● **Your goal**: Among the entries below, find the lines with the word "computer" and copy them.

● **Information given**:
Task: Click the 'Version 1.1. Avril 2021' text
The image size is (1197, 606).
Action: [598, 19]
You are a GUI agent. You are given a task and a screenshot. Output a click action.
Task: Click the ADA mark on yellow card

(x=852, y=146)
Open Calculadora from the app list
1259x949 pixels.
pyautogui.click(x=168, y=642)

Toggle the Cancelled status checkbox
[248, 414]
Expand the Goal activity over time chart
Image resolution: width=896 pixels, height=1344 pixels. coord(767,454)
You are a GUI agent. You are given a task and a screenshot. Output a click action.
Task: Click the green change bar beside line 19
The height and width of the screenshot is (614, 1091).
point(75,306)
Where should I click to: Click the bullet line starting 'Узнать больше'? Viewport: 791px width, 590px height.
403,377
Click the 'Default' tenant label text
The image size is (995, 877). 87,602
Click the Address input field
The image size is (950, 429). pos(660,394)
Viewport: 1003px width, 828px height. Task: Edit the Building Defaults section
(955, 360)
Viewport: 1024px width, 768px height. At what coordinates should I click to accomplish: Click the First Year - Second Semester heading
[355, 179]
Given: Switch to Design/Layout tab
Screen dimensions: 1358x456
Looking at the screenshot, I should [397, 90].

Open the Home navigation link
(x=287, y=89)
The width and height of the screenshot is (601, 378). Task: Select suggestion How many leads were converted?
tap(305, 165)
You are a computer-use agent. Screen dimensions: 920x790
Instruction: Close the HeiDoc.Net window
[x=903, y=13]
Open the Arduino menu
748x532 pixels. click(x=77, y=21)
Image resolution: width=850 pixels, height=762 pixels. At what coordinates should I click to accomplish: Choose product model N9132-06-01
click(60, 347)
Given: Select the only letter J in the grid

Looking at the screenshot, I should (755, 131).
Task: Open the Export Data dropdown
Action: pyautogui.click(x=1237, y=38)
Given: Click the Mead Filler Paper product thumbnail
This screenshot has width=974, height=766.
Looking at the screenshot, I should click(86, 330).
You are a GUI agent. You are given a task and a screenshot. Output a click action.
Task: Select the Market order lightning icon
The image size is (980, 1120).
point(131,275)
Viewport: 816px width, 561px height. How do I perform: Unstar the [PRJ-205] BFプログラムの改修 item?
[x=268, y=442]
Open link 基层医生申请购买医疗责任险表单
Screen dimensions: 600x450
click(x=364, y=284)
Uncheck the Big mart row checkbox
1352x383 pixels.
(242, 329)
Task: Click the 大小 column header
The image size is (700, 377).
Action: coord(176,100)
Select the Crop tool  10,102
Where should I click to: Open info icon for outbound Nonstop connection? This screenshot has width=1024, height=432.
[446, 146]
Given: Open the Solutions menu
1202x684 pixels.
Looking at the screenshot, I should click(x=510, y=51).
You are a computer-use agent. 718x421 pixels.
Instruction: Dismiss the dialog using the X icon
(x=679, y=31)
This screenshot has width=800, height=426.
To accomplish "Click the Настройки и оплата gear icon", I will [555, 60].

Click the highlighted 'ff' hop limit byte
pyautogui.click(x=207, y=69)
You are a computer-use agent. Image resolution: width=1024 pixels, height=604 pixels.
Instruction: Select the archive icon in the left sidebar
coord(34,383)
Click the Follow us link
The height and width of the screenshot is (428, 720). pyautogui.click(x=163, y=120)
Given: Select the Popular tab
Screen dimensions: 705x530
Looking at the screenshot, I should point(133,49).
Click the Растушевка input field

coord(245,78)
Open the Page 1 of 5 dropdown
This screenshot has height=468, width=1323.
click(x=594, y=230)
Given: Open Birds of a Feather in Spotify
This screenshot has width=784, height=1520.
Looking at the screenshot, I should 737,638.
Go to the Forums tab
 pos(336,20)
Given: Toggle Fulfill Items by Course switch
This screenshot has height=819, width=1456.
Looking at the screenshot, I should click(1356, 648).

● **Exercise output**:
You are a computer-use agent. Screen dimensions: 920x790
You are a computer-use agent. 718x421 pixels.
You are a computer-use agent. Image resolution: width=1024 pixels, height=604 pixels.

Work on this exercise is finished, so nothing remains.